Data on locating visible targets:
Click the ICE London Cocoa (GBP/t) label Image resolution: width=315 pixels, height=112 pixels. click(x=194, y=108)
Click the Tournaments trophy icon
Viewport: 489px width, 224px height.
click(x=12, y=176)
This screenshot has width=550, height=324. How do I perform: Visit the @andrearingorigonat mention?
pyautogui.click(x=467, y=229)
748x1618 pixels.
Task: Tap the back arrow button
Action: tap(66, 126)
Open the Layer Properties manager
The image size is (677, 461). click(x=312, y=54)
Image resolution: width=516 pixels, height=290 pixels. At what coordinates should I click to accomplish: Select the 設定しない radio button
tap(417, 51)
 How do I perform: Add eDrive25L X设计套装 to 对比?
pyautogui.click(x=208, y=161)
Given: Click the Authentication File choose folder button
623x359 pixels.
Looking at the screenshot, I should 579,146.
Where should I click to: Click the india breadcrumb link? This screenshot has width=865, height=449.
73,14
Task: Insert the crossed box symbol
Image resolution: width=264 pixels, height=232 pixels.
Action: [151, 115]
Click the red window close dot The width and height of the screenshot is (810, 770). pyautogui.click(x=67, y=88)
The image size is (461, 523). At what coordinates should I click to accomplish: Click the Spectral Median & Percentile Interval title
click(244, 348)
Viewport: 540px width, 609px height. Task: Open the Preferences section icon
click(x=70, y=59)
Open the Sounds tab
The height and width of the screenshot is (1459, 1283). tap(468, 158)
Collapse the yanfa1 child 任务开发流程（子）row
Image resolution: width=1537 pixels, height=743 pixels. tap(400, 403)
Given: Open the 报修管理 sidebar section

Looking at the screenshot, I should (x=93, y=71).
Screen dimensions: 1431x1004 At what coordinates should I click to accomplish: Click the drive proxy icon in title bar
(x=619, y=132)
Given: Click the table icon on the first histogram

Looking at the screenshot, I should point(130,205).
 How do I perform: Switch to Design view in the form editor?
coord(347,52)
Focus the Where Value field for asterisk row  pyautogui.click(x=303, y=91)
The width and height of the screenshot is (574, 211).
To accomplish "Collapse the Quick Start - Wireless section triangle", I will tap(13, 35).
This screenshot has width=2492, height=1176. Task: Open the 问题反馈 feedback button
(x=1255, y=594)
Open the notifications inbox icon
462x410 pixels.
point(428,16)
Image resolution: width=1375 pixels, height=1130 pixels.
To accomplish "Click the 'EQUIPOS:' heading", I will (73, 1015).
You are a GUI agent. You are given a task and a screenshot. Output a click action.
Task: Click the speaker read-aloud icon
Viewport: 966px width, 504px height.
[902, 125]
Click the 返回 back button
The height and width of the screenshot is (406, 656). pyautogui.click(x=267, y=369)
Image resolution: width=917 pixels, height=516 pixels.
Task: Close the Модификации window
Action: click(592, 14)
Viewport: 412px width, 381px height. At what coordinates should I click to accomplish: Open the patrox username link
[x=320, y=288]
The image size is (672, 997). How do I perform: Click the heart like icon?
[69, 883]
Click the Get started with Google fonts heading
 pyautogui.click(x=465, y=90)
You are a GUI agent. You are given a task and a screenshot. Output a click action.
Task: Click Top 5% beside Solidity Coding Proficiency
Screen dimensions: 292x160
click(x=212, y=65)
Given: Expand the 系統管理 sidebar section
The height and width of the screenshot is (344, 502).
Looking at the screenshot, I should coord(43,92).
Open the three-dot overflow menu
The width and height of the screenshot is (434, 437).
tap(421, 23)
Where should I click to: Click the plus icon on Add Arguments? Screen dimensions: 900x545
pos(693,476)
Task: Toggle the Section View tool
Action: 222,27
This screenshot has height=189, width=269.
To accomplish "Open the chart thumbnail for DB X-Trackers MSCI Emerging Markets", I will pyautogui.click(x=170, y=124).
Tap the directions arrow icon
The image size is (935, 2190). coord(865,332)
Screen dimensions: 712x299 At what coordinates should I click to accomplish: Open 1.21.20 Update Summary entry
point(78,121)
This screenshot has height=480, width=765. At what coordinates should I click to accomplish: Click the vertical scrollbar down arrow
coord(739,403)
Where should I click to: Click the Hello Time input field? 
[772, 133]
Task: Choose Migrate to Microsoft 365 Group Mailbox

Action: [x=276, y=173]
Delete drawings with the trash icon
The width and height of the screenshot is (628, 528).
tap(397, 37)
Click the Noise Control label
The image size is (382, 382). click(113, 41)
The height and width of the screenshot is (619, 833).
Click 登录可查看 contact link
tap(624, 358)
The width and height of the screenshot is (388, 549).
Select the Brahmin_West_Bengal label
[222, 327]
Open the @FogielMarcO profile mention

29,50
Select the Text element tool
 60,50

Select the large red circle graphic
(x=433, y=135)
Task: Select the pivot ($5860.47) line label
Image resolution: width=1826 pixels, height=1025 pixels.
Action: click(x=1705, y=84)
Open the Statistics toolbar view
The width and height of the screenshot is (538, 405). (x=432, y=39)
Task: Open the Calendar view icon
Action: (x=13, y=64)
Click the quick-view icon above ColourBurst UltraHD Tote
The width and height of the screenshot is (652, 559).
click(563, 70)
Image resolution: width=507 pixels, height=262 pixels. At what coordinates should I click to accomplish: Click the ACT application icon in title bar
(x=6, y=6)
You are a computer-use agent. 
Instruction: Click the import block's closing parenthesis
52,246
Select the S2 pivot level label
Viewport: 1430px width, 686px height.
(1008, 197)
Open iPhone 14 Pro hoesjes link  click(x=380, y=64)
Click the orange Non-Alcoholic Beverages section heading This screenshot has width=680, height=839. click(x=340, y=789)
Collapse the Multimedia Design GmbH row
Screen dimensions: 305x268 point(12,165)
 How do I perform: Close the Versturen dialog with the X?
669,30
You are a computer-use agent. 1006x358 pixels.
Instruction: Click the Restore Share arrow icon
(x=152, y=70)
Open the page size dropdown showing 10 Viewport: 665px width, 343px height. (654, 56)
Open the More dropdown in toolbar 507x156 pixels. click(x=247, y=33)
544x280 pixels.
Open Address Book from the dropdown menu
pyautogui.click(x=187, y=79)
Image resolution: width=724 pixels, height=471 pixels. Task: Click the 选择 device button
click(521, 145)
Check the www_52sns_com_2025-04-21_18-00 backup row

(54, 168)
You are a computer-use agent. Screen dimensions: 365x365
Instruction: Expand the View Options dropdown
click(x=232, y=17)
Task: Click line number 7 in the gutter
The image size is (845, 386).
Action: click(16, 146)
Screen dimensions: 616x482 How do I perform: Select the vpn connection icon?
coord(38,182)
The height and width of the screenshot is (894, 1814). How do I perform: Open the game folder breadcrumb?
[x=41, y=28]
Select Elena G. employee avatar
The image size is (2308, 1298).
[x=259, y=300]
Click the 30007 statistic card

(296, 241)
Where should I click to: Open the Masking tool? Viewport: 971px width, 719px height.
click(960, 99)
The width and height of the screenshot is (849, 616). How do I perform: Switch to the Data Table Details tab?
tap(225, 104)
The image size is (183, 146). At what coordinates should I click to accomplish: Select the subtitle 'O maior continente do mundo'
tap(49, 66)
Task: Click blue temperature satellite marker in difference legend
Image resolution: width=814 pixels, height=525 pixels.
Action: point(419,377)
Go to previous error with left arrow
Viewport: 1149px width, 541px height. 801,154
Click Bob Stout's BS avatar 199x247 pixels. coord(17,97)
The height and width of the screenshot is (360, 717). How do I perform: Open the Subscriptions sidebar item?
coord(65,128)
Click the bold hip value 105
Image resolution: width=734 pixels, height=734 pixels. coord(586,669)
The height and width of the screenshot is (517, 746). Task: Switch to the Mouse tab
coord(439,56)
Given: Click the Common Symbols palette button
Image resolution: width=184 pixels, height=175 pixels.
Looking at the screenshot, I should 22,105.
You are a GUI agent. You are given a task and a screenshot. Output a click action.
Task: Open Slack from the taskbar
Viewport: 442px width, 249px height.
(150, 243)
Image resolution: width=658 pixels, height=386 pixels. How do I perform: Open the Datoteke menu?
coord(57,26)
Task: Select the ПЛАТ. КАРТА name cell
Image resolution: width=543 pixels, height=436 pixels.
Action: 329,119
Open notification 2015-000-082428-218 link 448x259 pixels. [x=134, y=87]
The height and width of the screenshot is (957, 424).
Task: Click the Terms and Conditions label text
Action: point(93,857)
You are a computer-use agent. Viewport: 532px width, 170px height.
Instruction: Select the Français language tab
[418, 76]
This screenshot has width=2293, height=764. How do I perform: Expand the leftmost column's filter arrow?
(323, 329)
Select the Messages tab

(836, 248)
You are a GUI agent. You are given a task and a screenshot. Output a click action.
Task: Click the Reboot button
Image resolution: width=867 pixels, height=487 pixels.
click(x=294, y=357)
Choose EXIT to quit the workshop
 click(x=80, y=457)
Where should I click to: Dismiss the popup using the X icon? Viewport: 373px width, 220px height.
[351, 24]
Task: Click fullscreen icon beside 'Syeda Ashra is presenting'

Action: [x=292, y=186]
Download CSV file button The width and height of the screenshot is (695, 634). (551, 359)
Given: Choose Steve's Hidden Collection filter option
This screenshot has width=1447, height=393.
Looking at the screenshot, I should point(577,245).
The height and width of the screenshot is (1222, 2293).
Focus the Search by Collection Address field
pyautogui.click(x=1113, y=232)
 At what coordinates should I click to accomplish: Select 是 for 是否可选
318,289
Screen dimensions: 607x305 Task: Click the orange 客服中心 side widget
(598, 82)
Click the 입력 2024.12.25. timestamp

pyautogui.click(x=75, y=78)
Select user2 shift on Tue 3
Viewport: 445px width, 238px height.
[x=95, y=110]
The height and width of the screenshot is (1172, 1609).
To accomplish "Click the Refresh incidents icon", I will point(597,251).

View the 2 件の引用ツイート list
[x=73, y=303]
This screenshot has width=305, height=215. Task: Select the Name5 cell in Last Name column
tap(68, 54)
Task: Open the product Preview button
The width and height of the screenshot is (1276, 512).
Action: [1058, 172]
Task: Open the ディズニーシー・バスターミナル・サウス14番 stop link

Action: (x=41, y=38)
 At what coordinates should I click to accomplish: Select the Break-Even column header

:: Brief ::
Rewrite the lines from the one containing "The height and width of the screenshot is (360, 717)." through the one containing "Image resolution: width=734", changing "Subscriptions" to "Notifications" and keeping everything else the same.

:: Task response ::
The height and width of the screenshot is (360, 717). How do I perform: Open the Notifications sidebar item?
coord(65,128)
Click the bold hip value 105
Image resolution: width=734 pixels, height=734 pixels. coord(586,669)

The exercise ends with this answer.